We used the “BiodiversityR” (Kindt & Coe, 2005) and “drc” packages (Knezevic, Streibig, & Ritz, 2017) with R 3.5.1 (R Core Team, 2018) to generate accumulation curves for taxa at each site and with each sampling method. Asymptotic regression rarefaction curves were generated for each sampling method and models were visualised using the package “ggplot2” (Wickham & Sievert, 2016; Chiarucci, Bacaro, Rocchini, & Fattorini, 2008). Curves represent the order-free accumulation of mean taxa detections calculated from random permutations of all possible orderings of taxa detections.

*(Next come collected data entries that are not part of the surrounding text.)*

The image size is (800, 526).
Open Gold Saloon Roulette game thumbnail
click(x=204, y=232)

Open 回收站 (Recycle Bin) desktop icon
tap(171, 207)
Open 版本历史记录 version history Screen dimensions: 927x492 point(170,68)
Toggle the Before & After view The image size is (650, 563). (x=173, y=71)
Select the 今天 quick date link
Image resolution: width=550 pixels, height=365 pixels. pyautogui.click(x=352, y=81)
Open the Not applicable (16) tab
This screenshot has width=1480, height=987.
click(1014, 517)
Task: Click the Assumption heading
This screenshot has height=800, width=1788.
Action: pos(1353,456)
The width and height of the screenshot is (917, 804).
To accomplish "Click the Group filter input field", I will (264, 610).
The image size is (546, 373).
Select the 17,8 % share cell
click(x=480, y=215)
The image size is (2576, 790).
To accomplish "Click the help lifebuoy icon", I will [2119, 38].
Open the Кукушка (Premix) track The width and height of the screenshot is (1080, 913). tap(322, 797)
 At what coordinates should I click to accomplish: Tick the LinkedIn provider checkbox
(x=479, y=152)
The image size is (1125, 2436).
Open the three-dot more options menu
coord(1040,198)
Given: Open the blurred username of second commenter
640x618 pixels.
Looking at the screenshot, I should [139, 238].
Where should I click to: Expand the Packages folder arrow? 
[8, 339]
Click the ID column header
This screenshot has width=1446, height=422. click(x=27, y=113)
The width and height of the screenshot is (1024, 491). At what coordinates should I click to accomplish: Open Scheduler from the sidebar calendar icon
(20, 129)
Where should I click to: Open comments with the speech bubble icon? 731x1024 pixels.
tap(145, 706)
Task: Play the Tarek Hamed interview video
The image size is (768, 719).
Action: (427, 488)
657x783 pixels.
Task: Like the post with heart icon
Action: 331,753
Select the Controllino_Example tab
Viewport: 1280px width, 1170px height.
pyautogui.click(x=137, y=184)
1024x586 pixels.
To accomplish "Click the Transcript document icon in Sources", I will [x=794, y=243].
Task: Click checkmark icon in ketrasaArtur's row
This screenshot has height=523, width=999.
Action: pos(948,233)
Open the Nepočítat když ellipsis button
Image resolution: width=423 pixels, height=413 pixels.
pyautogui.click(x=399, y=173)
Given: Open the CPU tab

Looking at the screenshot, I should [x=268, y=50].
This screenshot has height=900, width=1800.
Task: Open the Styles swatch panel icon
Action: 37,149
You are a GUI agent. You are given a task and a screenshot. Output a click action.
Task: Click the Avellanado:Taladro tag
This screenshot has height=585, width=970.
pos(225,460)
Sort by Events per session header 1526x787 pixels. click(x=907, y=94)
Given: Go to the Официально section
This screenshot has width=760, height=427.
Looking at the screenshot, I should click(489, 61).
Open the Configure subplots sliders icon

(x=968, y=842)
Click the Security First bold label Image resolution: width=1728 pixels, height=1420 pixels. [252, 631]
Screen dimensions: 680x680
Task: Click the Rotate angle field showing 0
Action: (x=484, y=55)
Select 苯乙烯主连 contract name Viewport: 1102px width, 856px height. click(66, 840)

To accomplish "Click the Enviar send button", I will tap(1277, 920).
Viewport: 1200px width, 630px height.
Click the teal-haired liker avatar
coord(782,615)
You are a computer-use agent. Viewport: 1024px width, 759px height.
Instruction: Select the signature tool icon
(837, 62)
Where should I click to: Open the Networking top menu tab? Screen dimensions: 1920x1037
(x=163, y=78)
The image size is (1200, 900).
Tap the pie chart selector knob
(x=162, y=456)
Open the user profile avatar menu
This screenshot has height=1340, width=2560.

We then used an EcoTest (Cayuela, Gotelli, & Colwell, 2015) to statistically compare rarefaction curves representing each sampling method for each source respectively, testing the null hypothesis that three samples were drawn from a single assemblage and any differences in their rarefaction curves reflect only sampling effects. Using the package “rareNMtests” (Cayuela, Gotelli, & Colwell, 2015) the abundances of all taxa detections were summed to generate a pooled composite curve. The test statistic (Z) was calculated from the cumulative summed areas of difference between the three individual curves representing each sampling method and the composite curve. The observed value of this Z-statistic was compared to a null model distribution constructed from rarefaction curves generated from 200 random permutations of all possible orderings of taxa detections in each set of replicates across the three sampling methods and significance assessed at α = 0.05. A “leave one out” analysis was used to subsequently determine how z-values and significance changed when sampling methods were individually omitted from the analysis, after Cayuela, Gotelli, & Colwell (2015).